La narrazione ironica, vagamente pungente e cinica è una questione di ritmo e acume. Elvis Malaj ne dà un valido esempio nella raccolta di racconti appena pubblicata da Racconti edizioni, Dal tuo terrazzo si vede casa mia. La citazione iniziale, per esempio, è un concentrato di fraintendimento che avviene tutto in chi legge. Gli italiani non sono razzisti, a parte quello che sta di fronte all’interlocutore. Peccato che questo risponda – traduzione implicita –  come potrebbe esserlo se è albanese? Chi è stato vittima di razzismo non può essere razzista a sua volta?

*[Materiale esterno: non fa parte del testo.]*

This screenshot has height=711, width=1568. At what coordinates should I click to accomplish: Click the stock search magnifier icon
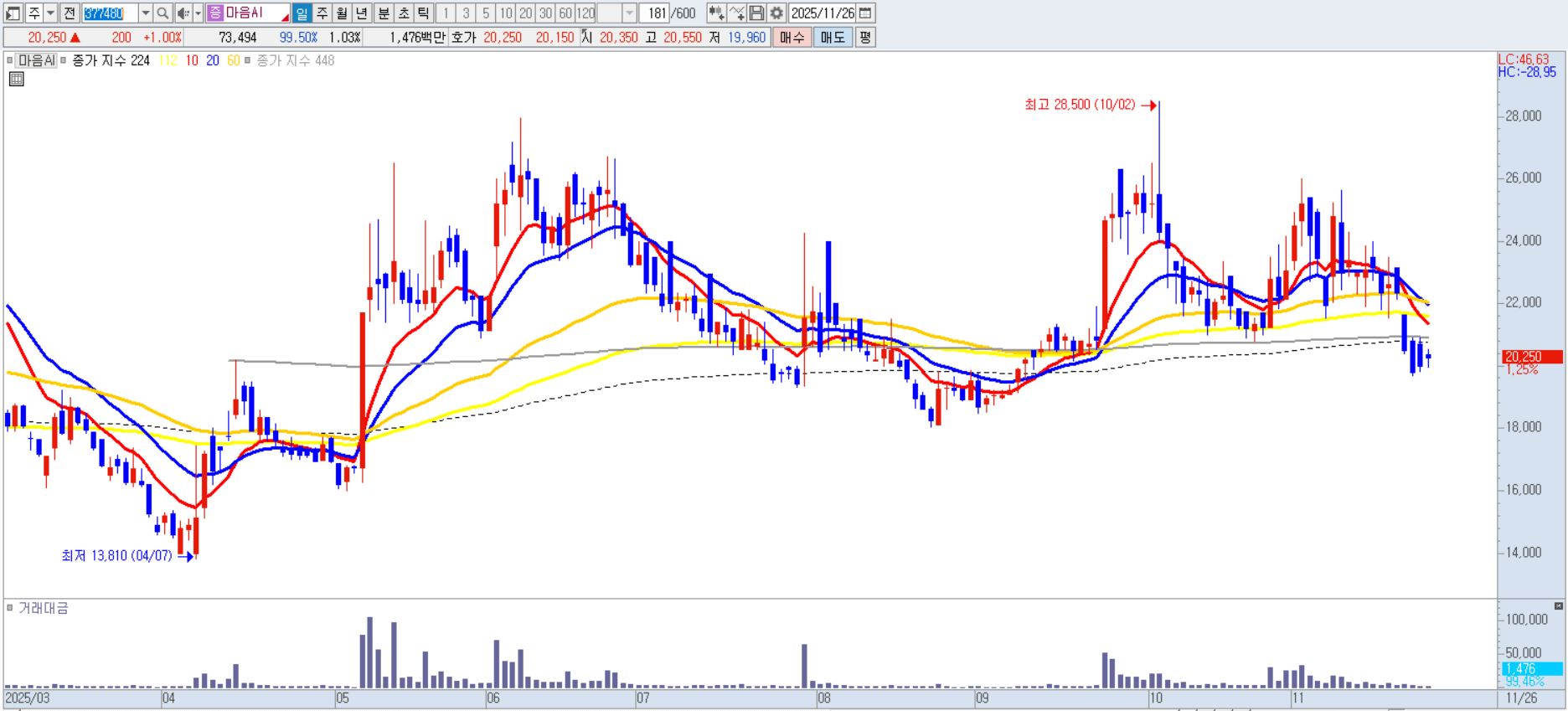click(x=162, y=13)
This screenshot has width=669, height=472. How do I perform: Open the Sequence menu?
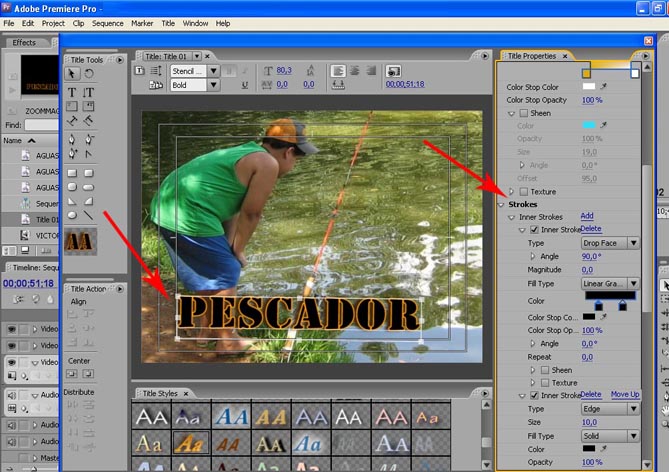(x=108, y=23)
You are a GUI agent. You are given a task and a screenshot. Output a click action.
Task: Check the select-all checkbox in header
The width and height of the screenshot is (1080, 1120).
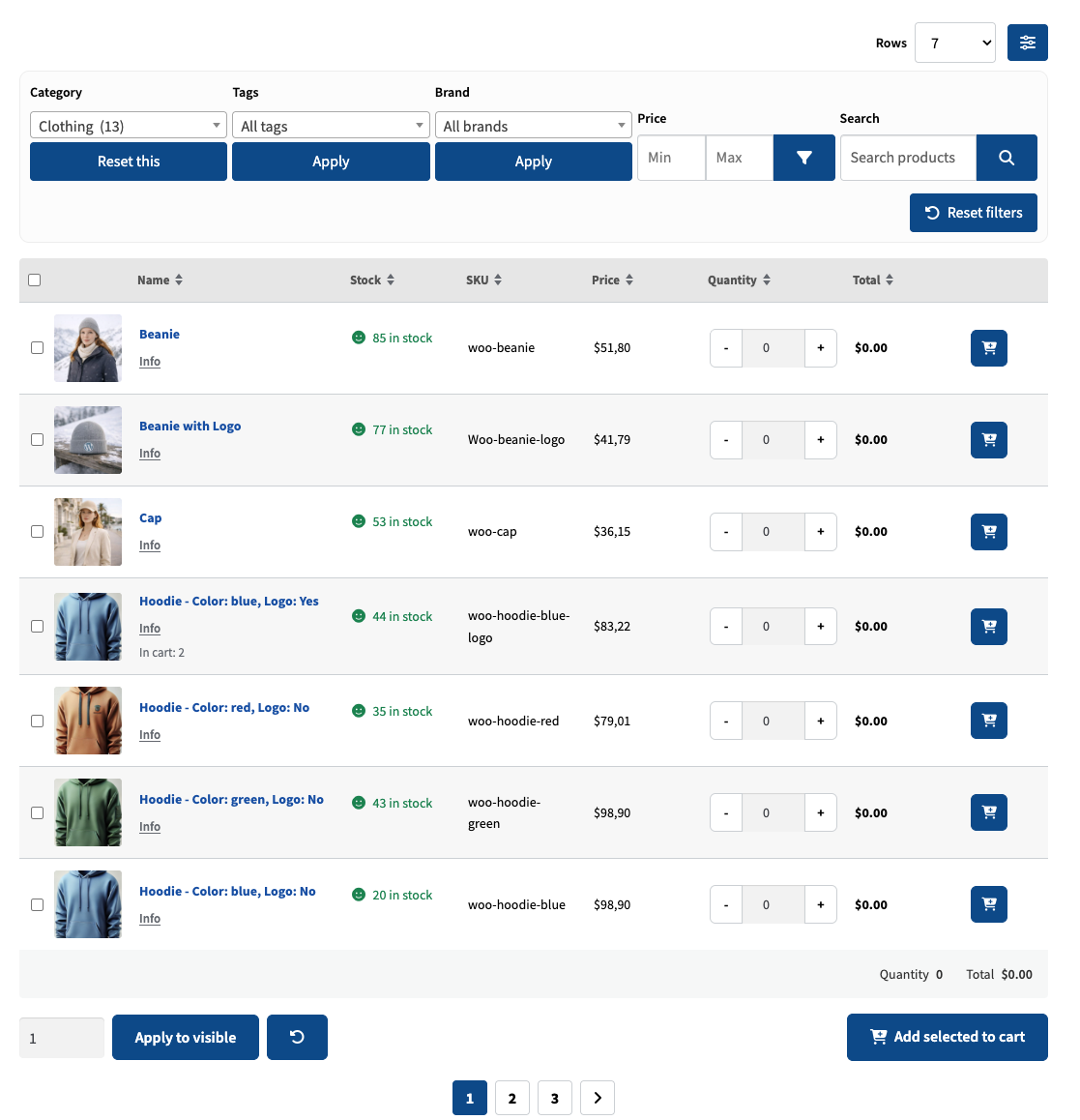(34, 280)
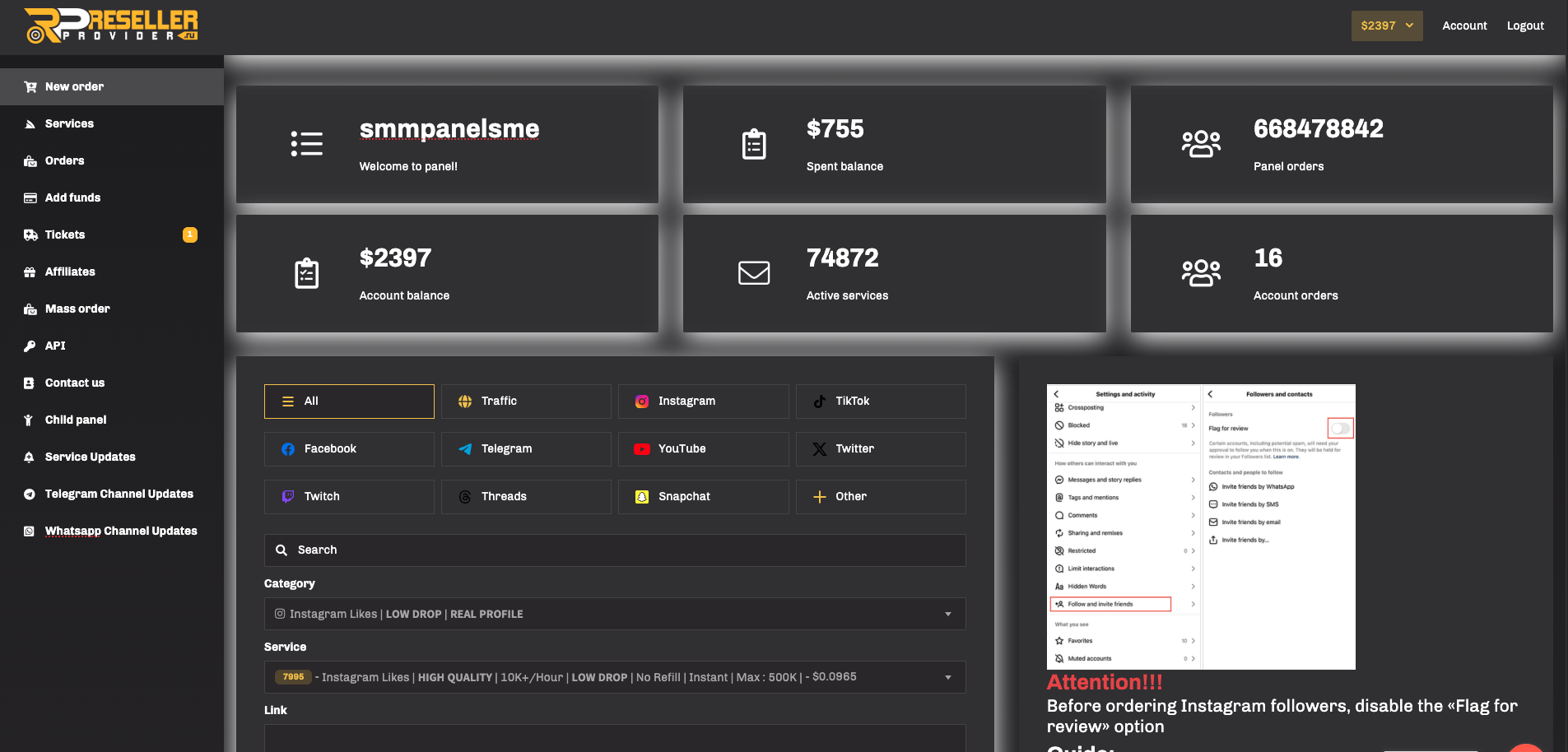
Task: Go to Mass order page
Action: pos(77,309)
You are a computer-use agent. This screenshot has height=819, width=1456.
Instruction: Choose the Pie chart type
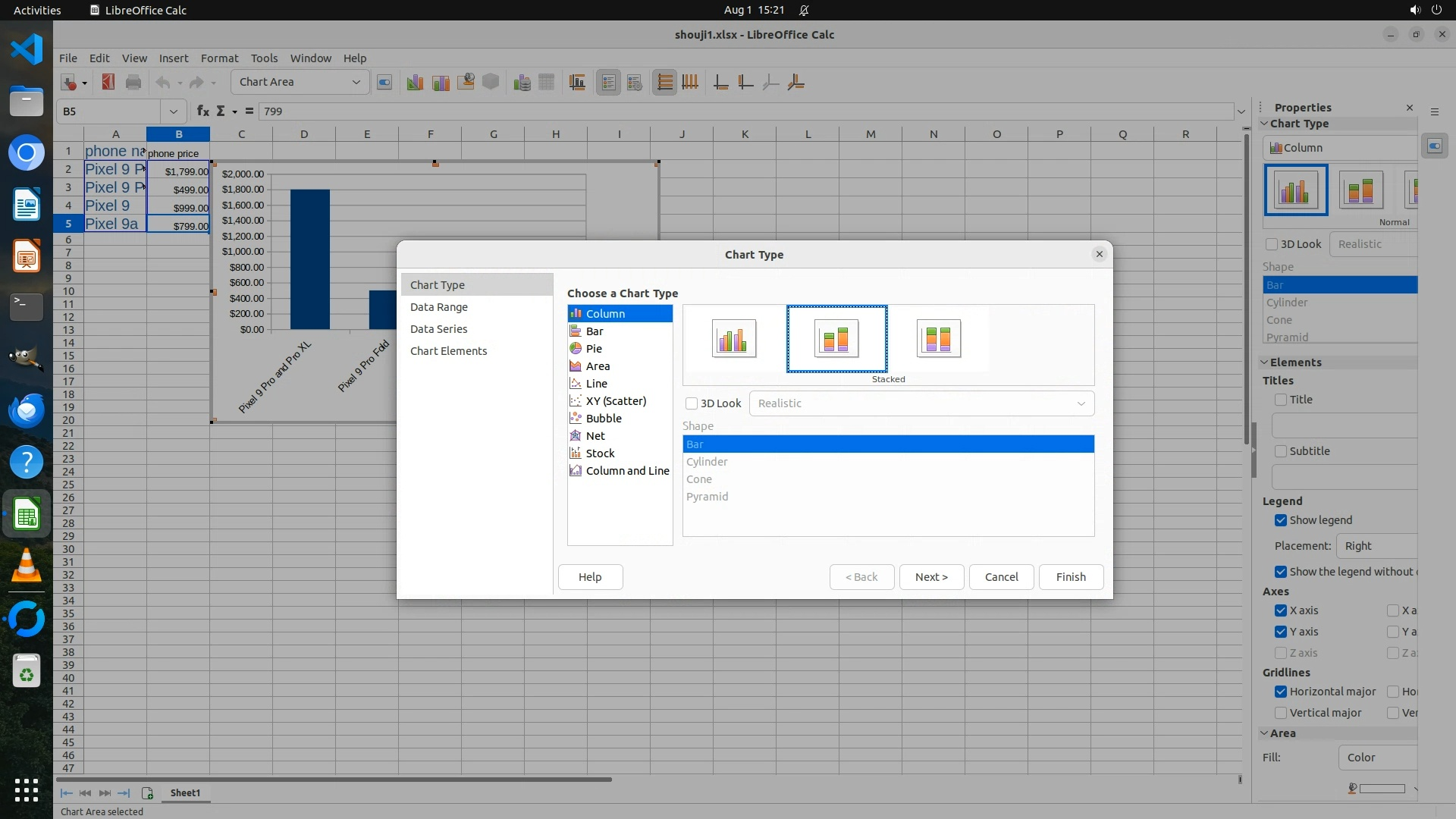pyautogui.click(x=593, y=349)
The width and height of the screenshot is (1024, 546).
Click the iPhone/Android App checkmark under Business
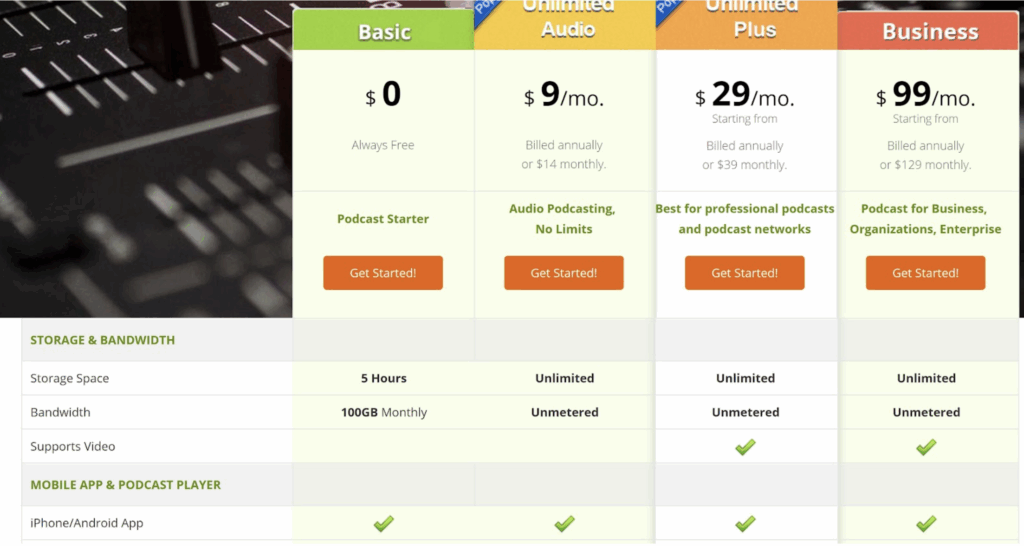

Consapevoli di essere potenziali incarnazioni di uno stereotipo, i personaggi di Malaj vivono nell’emarginazione senza condannarsi. Soltanto che l’isolamento autoimposto o anche la felicità all’interno della propria comunità, vengono affrontati come nuova letteratura aperta al mondo. Quando scrivo “nuova” intendo quella nota proveniente da stranieri nel paese di adozione. E in Malaj, che ha intrapreso un apprendistato tra lingua italiana, riviste di racconti (effe) e presentato come primo autore italiano di Racconti edizioni, questo significa immergersi nelle origini conferendogli una nuova lingua, del tutto diversa dal modo di scrivere italiano: indugia sulla sequenza di azioni spezzettate da punti, che raccontano dettagli della routine, si sofferma su poche metafore preferendo l’aderenza alle reali vicende dei suoi protagonisti e asciuga lo stile compensandolo con dialoghi significativi.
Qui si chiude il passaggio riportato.